A Parent's Guide to Flying with a Child with Rett Syndrome

By Jennifer Endres
With Colleen English
August 7, 2015

A parent contacted me a few months ago asking for tips for flying with his daughter.  She has never been on an airplane and I was a bit stumped because we haven’t taken our daughter on a plane since she was very young (and much smaller and less involved!).  I reached out to my friend and fellow Rett mom, Colleen English, for advice. Below you can read Colleen’s experience, learn top tips for flying and see some of our girls up in the air!

Colleen's Experience

We have been flying from San Francisco, CA to Boston, MA for the IGF-1 trial. We’ve made five trips in 14 months and I have to say the flights have been a breeze once I figured a few things out. We fly Virgin America and have found them to be nothing short of fabulous. There has never been damage to the wheelchair, staff has bent over backwards to offer help.
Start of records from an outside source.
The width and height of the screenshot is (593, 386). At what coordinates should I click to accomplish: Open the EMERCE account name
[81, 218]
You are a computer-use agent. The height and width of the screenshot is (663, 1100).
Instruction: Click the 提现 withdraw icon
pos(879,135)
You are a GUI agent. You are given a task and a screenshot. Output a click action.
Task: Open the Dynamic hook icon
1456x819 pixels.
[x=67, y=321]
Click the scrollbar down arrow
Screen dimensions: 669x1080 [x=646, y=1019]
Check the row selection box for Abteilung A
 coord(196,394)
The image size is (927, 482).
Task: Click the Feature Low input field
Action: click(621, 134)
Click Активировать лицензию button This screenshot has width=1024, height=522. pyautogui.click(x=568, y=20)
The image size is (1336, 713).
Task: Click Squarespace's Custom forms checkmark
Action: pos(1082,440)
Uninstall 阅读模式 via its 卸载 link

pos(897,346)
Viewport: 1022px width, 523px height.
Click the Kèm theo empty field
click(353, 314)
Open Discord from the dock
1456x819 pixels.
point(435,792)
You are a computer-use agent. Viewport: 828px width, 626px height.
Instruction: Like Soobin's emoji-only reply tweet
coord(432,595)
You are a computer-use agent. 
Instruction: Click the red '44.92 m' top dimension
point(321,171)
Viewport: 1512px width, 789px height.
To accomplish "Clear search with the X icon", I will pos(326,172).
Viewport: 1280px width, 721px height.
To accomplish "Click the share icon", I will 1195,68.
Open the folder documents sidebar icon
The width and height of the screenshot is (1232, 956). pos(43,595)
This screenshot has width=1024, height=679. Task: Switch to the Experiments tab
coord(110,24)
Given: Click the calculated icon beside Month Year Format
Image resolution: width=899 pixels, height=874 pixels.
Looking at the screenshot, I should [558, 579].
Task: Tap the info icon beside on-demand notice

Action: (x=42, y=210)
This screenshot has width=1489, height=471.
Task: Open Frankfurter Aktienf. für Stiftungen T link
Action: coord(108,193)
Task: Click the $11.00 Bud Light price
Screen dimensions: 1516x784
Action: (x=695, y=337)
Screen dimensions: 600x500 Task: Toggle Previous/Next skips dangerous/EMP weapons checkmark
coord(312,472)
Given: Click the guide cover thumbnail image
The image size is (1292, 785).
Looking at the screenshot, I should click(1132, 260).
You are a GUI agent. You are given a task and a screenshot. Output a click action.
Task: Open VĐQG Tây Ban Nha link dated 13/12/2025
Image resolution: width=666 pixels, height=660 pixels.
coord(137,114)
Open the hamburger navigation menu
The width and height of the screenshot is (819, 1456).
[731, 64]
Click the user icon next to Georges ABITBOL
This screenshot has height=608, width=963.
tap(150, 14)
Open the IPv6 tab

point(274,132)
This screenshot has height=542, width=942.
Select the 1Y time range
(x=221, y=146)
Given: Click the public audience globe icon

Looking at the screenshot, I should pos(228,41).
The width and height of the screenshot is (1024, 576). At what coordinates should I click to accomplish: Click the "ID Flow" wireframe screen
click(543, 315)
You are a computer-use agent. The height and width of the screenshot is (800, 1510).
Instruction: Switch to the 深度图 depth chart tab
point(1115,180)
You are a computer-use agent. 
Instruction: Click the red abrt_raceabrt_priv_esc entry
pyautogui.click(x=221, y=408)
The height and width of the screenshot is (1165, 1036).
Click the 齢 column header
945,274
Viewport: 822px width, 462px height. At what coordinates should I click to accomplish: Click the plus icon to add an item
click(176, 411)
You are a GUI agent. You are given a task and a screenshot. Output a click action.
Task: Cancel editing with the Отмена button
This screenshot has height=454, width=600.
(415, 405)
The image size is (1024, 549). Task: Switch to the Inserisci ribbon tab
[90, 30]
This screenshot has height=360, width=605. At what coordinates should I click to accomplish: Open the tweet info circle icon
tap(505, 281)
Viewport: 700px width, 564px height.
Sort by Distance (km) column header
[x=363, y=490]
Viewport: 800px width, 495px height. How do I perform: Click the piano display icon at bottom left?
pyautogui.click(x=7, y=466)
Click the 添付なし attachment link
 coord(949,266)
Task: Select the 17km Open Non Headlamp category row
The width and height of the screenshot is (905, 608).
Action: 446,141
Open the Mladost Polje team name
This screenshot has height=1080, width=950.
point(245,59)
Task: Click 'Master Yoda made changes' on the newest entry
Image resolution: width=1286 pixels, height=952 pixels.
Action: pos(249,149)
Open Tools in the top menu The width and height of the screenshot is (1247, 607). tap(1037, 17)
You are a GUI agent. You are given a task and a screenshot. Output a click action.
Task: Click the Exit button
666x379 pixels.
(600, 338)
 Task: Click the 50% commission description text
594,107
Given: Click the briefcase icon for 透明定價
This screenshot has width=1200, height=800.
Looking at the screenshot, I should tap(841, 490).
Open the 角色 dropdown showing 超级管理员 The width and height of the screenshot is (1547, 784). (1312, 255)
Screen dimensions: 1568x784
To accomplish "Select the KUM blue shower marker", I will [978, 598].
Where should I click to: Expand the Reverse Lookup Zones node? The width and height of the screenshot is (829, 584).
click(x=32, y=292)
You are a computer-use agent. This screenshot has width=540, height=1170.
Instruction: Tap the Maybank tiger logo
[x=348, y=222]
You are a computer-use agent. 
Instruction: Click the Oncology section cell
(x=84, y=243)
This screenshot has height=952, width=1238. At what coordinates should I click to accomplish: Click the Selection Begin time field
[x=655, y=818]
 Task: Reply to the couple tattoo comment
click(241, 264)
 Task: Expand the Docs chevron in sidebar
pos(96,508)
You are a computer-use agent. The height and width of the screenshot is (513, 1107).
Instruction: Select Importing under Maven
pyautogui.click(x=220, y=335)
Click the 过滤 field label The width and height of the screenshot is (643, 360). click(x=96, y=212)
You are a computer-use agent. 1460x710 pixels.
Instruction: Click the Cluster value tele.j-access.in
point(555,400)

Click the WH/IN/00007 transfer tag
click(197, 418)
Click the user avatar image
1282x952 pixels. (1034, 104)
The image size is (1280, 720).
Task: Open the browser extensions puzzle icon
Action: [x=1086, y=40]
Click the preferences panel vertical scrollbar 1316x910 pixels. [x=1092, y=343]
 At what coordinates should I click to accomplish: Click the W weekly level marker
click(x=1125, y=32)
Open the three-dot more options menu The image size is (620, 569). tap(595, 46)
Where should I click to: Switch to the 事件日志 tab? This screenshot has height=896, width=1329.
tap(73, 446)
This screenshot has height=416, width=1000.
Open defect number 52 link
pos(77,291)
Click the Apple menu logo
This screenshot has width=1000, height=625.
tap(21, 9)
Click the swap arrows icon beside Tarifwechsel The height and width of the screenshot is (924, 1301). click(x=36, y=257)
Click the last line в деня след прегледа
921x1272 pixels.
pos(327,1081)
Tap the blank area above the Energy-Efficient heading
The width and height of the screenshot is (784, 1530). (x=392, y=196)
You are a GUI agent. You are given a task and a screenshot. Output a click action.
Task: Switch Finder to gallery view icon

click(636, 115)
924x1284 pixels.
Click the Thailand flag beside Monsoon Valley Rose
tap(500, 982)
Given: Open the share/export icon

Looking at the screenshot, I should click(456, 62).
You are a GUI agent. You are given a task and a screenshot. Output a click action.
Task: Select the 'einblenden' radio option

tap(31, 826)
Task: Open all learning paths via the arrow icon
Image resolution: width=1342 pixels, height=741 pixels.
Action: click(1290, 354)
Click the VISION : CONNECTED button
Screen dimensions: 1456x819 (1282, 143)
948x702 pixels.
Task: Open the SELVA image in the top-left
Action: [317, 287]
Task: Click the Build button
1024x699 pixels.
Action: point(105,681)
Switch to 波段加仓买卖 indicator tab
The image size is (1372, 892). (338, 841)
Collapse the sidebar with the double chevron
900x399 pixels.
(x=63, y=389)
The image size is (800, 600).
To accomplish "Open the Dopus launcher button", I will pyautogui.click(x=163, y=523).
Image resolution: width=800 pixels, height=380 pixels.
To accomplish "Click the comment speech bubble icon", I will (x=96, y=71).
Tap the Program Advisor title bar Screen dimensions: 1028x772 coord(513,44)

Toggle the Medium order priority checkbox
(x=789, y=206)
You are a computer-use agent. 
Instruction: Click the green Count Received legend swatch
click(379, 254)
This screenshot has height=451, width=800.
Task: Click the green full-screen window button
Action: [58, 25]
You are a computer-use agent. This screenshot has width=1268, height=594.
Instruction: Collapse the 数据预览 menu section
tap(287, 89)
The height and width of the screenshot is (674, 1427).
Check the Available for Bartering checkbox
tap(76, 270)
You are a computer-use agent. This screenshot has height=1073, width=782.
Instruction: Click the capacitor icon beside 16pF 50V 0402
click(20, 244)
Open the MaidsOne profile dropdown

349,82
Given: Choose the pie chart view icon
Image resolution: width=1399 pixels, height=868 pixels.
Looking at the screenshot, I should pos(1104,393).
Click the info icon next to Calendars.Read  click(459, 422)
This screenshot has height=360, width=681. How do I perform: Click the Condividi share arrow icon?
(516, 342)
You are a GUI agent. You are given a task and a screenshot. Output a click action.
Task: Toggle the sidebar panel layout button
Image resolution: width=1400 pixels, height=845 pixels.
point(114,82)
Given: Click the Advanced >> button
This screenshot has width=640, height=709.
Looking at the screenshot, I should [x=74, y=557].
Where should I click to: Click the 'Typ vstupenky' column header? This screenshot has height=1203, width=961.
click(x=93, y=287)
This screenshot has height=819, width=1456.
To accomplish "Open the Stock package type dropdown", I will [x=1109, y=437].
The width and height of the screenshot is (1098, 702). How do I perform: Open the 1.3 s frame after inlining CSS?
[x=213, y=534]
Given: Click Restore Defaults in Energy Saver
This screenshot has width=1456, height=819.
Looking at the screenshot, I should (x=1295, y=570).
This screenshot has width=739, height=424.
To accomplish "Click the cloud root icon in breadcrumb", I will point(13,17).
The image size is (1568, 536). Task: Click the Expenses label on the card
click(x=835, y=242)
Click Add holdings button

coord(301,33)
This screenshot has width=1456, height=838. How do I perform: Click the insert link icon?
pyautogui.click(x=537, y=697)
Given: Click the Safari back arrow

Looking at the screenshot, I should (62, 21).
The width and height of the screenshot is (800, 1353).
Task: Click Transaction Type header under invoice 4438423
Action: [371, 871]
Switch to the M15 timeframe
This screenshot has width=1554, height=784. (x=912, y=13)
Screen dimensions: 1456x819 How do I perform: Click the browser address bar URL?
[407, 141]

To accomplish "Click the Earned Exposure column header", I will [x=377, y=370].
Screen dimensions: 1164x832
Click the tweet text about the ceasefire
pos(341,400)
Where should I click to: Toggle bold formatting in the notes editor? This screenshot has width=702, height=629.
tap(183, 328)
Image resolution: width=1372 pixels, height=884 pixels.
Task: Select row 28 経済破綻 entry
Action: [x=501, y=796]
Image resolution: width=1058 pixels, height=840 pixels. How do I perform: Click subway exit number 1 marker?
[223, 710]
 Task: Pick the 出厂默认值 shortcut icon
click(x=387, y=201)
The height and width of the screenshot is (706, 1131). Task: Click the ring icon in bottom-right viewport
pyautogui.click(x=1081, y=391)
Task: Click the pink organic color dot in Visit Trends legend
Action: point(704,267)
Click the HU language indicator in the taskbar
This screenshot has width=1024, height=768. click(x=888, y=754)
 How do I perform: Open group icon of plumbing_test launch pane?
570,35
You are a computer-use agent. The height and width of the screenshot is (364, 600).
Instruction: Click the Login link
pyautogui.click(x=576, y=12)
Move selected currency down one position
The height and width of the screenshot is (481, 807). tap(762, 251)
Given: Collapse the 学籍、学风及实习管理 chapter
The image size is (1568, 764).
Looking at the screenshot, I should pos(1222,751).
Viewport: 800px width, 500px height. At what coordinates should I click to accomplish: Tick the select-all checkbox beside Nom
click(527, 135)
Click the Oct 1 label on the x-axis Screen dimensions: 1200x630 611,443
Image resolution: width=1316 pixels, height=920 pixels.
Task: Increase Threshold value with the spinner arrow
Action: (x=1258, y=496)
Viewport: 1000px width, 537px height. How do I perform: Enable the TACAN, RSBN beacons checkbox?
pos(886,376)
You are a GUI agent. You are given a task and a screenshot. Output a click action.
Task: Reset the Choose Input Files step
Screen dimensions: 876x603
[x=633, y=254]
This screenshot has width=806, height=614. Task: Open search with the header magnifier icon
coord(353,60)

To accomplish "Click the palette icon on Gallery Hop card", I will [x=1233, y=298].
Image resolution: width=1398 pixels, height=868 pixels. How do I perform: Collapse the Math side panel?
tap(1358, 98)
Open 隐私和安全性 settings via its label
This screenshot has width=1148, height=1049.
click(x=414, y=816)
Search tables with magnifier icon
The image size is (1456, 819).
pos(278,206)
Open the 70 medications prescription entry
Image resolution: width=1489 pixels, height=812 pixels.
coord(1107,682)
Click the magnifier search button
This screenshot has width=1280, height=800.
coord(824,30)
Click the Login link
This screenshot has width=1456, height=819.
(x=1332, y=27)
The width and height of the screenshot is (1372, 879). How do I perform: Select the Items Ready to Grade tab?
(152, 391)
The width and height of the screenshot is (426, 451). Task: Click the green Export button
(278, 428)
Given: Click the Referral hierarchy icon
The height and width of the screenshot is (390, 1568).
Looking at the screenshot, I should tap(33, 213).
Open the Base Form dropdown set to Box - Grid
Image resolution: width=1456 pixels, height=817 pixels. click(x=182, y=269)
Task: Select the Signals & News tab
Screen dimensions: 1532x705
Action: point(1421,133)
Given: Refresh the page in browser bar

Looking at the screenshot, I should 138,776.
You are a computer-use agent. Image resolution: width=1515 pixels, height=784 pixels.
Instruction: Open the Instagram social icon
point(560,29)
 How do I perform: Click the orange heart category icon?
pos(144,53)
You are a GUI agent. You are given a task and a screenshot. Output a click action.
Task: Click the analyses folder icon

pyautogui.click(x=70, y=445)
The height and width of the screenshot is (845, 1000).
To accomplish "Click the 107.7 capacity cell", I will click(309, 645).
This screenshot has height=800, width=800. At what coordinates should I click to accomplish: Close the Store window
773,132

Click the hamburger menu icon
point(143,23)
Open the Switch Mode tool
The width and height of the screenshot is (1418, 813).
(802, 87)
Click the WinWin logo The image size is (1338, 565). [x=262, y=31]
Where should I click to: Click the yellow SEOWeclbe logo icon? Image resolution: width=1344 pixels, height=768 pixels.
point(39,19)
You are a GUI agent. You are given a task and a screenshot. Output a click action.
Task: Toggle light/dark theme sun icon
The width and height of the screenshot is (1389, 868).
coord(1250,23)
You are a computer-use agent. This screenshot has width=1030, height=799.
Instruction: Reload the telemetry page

Checking equipment hasn’t been a problem. When you check in, you can check a car seat at no cost as well as any luggage that is exclusively medical supplies. We bring one bag with us on the 10-day trips that is all diapers, food and braces. By keeping it all together it doesn’t count against your baggage allowance.

Claire walks but only with assistance. I found that by calling the airline and explaining the issue, they moved our seats free of charge to the bulkhead behind first class. This allowed for Claire to walk the short distance from her chair to the seat on the plane. Once on the plane, I have discovered the benefit of rolled blankets and towels for positioning, they go a long way! I use one behind her to make up for the seat depth and then one on either side.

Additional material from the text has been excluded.